Dans mon esprit, cela se passe à New York, dans l’un de ces immeubles d’habitation où l’on est si proche de ses voisins et où l’on sait beaucoup de choses sur eux sans les voir, en entendant les bruits qu’ils font. Mais j’ai gardé la neutralité pour laisser les gens libres de spéculer sur les origines de l’héroïne ; c’était aussi une façon de tricher : si je lui donne un père, il faut que j’explique son histoire. Si j’avais introduit des cultures, des langues ou des noms de villes, ça aurait donné un autre roman ; il fallait que cela fasse claustrophobe. « Button » – le surnom de l’enfant – m’est venu très tôt, c’était parfait : un vrai prénom possède une histoire. Finalement, c’est le personnage de Peter qui a le plus de références : il est hongrois, origine ignorée par beaucoup de lecteurs, même si ça se sent qu’il est étranger, qu’il vient de l’Europe de l’Est.

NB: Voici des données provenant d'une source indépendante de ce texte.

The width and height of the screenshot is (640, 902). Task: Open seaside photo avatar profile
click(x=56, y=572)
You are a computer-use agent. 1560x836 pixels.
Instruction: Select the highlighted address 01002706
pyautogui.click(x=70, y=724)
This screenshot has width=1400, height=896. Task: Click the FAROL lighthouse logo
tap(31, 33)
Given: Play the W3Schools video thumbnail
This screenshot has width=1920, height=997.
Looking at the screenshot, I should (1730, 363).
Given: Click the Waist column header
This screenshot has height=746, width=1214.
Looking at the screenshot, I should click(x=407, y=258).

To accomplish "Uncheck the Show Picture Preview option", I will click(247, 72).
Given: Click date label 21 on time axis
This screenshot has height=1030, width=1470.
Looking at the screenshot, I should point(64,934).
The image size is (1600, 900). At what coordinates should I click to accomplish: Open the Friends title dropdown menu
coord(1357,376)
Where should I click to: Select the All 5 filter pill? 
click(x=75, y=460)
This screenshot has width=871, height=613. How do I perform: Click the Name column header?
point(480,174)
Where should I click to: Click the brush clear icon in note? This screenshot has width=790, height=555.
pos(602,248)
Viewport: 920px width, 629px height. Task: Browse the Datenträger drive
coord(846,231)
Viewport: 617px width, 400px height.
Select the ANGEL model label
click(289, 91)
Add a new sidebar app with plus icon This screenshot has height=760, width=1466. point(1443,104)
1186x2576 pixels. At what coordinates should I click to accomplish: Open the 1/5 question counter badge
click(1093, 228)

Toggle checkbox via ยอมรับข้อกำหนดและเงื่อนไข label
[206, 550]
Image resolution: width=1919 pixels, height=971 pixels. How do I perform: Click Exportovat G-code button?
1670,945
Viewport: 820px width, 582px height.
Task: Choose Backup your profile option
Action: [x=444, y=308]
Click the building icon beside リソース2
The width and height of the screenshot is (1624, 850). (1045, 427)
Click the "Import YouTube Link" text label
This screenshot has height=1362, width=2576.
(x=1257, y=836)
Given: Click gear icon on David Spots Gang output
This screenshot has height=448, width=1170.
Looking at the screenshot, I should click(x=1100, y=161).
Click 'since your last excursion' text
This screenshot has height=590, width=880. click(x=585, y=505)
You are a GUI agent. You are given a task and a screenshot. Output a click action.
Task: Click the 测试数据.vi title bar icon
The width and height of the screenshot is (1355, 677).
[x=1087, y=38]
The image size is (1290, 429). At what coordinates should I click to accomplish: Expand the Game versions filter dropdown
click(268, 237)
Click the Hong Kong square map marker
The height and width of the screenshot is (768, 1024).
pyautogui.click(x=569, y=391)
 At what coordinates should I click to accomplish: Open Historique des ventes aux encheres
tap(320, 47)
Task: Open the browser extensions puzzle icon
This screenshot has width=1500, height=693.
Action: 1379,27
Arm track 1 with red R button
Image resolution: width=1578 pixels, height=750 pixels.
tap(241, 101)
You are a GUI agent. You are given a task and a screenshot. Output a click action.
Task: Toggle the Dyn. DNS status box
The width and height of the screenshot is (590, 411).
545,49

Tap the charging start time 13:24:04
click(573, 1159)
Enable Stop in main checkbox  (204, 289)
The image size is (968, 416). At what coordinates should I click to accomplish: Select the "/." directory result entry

Peter cultive la mousse laissée par sa femme défunte. Quel est son rôle dans l’intrigue ?
La mousse est intéressante, elle plaît aux traducteurs : on se promène dans la forêt sans la remarquer, puis tout d’un coup on y prête attention. c’est une belle et importante plante dans l’écosystème. Quant à Peter, je me souviens d’avoir lu une nouvelle hongroise, je crois qu’elle avait été écrite par Dezsö Kosztolanyi. Elle commence ainsi : « La deuxième fois qu’il a frappé à la porte ». J’adore cette pause, la suggestion qu’avant même le début de l’intrigue quelque chose est déjà arrivé. J’ai songé à un voisin qui descend de l’étage supérieur et qui frappe à la porte. Que veut-il ? Pourquoi veut-il qu’elle change sa vie, qu’elle fasse taire le bébé ? Dans une version plus précoce, Peter faisait figure de fantôme, puis, en augmentant le nombre de ses visites, je lui ai fait prendre forme et il est devenu un vrai personnage. À la fin du roman, j’avais envie de sauver le mariage, donc il fallait se débarrasser de lui.
Il est plus intéressant que le mari : après l’accouchement, la vie de couple n’est pas géniale.
Quand on est trois personnes, et que l’une des trois s’accroche physiquement à la mère, ça a un impact sur l’intimité du mariage, ça crée un gouffre entre l’homme et la femme. C’est plus difficile pour l’homme de créer un lien avec le nouveau-né. Donc il y a un déséquilibre, le couple a du mal à se comprendre parce qu’ils ne partagent pas la même expérience physique. En tant que femme, tu rends ton corps, il devient une source de nutrition pour maintenir en vie quelque chose de l’extérieur ; le temps de ce projet, comment peux-tu avoir encore de l’énergie pour l’érotisme, pour la libido ? Tandis que l’homme garde sa libido, ce n’est pas surprenant, son corps reste inchangé.
Voici la phrase clé : « Avant, j’étais traductrice, à présent, je suis un milk-bar – un bar à lait. »
Cela vient de ce cycle sans fin de nourrir, de pomper, d’allaiter. On s’offre à fond à quelqu’un d’autre ; ce que l’héroïne aime le plus dans la vie – travailler comme traductrice, chercher des mots, jouer avec les mots –, elle n’est plus en mesure de le faire. Elle doit sacrifier tout cela, et c’est douloureux.
En anglais, votre roman s’intitule The Nursery.
Lorsqu’on a vendu le livre [expression utilisée aux États-Unis. pour « trouver un éditeur »], il s’intitulait Miffo, c’est du suédois, cela veut dire «aberration ». Mon éditeur américain ne pensait pas qu’il fonctionnerait pour le lecteur anglophone, on l’a remplacé par The Nursery, titre polyvalent, vu le thème de la mousse. L’appartement à l’étage est également une sorte de pépinière [« nursery » veut dire à la fois « garderie » et « pépinière »]. Puis le livre a été publié en premier en Allemagne, où il s’appelle Milchbar ; les Français se sont calqués sur l’édition allemande.
Y a-t-il des écrivains français que vous admiriez ?
J’aime Virginie Despentes et Annie Ernaux, leur écriture graveleuse et abrasive qui a du cran.